Ich bedanke mich nun von Herzen bei allen, die mich ausgewählt haben für diese Auszeichnung. Ich fange nicht aus hierarchischer Höflichkeit mit Frau Kulturministerin Dr. Rose Götte an, sondern weil sie mir einen wunderbar aufrichtigen Brief geschrieben hat nach der Lektüre des Buches. Ich bedanke mich bei Kurt Beck, dem Ministerpräsidenten, für seine einfühlsame Rede.
Ich bedanke mich bei Frau Ingeborg Hoffstadt, weil der Preis für mich
noch den Vorteil hatte, daß ich bei dieser Gelegenheit mit ihr nebenbei
so wunderbare Gespräche führen konnte über Gott und die Welt. Sie hat
hier alles vorbereitet zusammen mit Frau Bonn und vielen Beteiligten,
die im Stillen gearbeitet haben, um uns diesen schönen Abend zu
ermöglichen. Ich bedanke mich auch bei dem Schauspieler Klaus Götte, der
die Textpassagen so lebendig las, als hätte er sie selbst geschrieben.
Dank auch Jürgen Böttcher-Strawalde, einem alten Freund, der, wie Sie ja selbst sehen und wohl auch gemerkt haben, ewig jung bleibt. Auch er kreuzt des öfteren auf in dem Buch 'Eva und der Wolf. Ich liebe und bewundere ihn als aufrichtigen Menschen, als einen Künstler, der zum Aufregensten und Haltbarsten gehört, was die DDR hervorgebracht hat. Ich weiß es zu würdigen, daß er sich die Zeit genommen hat, für mich eine Rede zu halten.
Und meinen Freunden von damals und heute danke ich, besonders Matti
Geschonneck, der im letzten Kapitel: 'Die Abtreibung aus dem Paradies',
ja keine unwesentliche Rolle spielt, ebenfalls Tine Biermann mit ihrer
'singenden Seele', die aus Hamburg hergereist ist, meine Lektorin im
Econ-Verlag, Krista Schädlich, der Organisatorin meiner Lesungen,
Hiltraud Tüllmann, sowie allen Gästen, die nach Mainz gekommen sind und
sich mit mir freuen.
Mit einem weinenden und einem lachenden Auge denke ich an meinen ewigen
Freund Wolf Biermann, ohne den es das Buch 'Eva und der Wolf', das
versteht sich, gar nicht gäbe.
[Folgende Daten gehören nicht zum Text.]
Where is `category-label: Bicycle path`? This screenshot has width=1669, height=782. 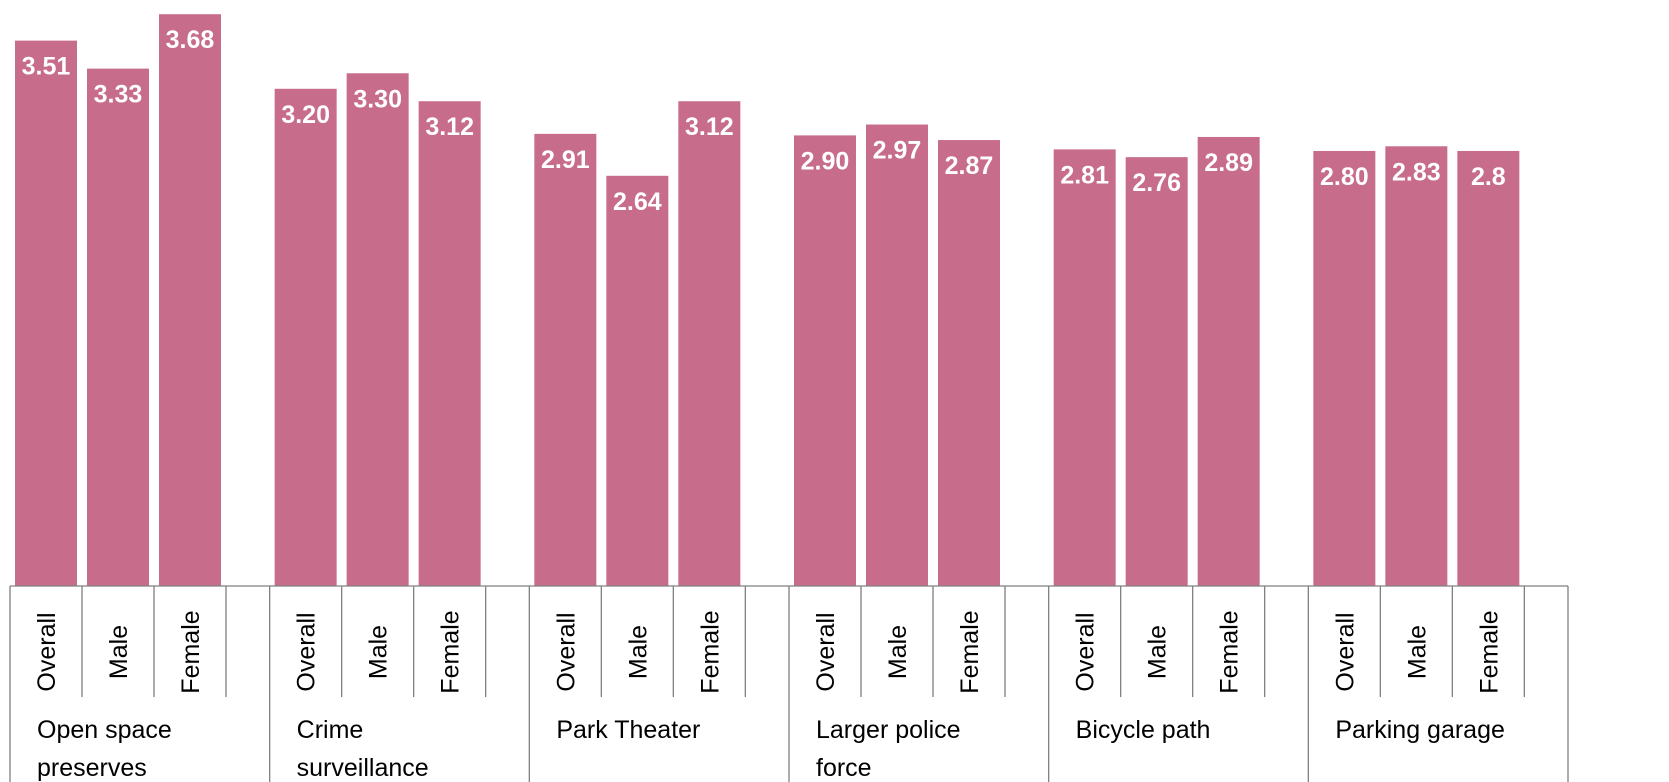
category-label: Bicycle path is located at coordinates (1144, 730).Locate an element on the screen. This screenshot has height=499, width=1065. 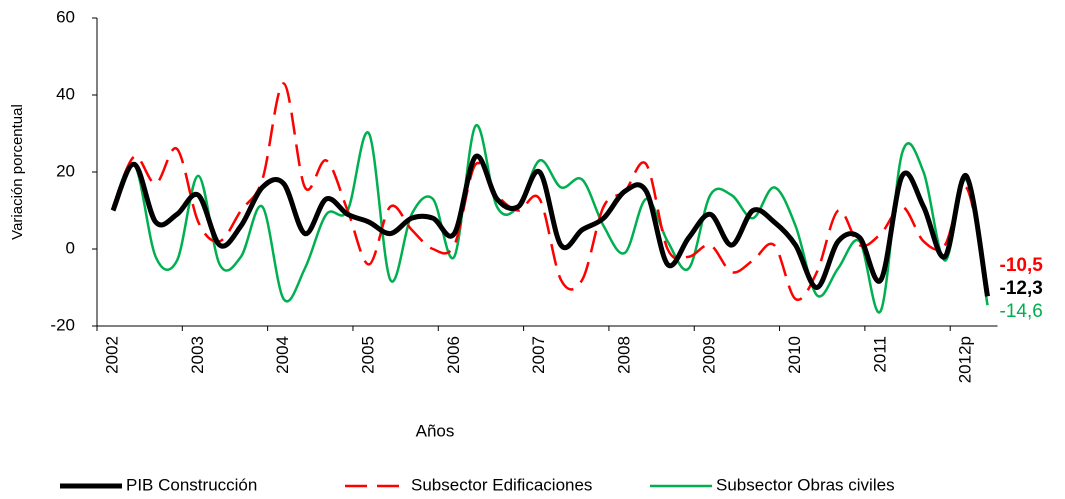
y-tick-label: 20 is located at coordinates (66, 170).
Er sollte eigentlich hier mit mir
zusammen stehen, aber er ist tief im Schreiben und wollte diesmal lieber
'auf der dunklen Seite des Mondes bleiben', so drückte er sich aus. So
überläßt er mir das volle Rampenlicht. Aber die dreißig Liter Wein
werden wir peu à peu zusammen picheln. Damit wollte ich deutlich genug
andeuten, daß unsere innige Freundschaft niemals zerbrochen ist. Im
Grunde ist es kein wirklicher Schaden, daß er nicht hier ist, denn
anwesend ist er sowieso immer in seinen Liedern, von denen ich Ihnen
jetzt einige singe. Mein Pianist Siegfried Gerlich wird mich dabei
begleiten. Verargen Sie mir nicht mein Gestammel. Auch auf mich gilt
eine Strophe, die mir Wolf mal als Auftrittslied geschrieben hat: 'Der
Mensch kann nur austeilen, das was er hat.